UBS used a 10-day Value-at-Risk on its residential mortgage backed portfolio to assess its risk, using data from the benign 2000-2005 period. This was an error. But UBS was going to invest in mortgages anyway, because presumably this collateral does not decline much if ever, so this was all standard rationalization of preconceived objectives.
Felix Salmon wrote a piece in Wired, where he fingers the copula function as the primary culprit.

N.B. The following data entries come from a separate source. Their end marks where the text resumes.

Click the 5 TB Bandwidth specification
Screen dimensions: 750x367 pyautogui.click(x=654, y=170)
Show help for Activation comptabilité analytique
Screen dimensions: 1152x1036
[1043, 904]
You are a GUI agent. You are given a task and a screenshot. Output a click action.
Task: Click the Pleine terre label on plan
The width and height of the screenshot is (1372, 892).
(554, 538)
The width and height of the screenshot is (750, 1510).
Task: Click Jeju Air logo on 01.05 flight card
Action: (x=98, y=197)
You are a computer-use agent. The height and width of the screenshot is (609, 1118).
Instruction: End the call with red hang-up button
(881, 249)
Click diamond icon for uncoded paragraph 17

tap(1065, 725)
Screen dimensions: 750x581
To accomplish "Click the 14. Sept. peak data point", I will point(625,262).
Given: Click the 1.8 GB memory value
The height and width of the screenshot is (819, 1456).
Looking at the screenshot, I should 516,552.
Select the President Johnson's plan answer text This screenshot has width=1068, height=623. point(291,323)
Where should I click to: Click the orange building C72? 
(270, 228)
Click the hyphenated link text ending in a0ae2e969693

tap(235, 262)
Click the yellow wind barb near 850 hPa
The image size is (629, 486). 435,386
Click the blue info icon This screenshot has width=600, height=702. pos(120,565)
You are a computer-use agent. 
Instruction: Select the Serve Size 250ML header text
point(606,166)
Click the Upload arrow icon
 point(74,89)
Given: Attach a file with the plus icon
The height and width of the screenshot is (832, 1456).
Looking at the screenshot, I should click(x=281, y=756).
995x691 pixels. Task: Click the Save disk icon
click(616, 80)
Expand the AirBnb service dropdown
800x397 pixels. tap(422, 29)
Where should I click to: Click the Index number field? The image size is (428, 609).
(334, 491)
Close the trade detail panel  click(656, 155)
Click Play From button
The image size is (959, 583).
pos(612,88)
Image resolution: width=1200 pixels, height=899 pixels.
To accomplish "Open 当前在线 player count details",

And (David) Li's Gaussian copula formula will go down in history as instrumental in causing the unfathomable losses that brought the world financial system to its knees.He then quotes some quants, like Darrell Duffie, who states that "corporate CDO world relied almost exclusively on this copula-based correlation model". Well, derivatives textbook authors might like to believe that their formulas underlie most financial activity, but I suspect the number of people using copulas in their sales pitch was low, no more than 5%, because most investors, big shots who actually make portfolio decisions, do not like pretentious mathematics. Perfunctory metrics may be ubiquitous, but they are still perfunctory. The decision makers are rich, powerful, kind of smart, do not feel embarrassed by their lack of knowledge in obscure technical trivia, and surely are not intimidated by it. Of that limited set, the copula itself, irrespective of the broader knowledge about mortgages and housing price trends, was probably the driver of 10% of those purchases, because even for investors who like formulas, most require a bigger picture. Thus, I generously estimate about 0.5% of all mortgages were bought because of David Li's Frankenstein formula.
Copulas, value at risk, correlations, credit scores, one might add standard deviations, means, and Microsoft Excel's 'solver'. These concepts can get tricky, but the basic assumption in the mortgage crisis, that housing prices would not fall significantly, was not tricky, and people with the authority to make decisions were not swayed by these technical issues, rather, they used them to validate their earlier beliefs.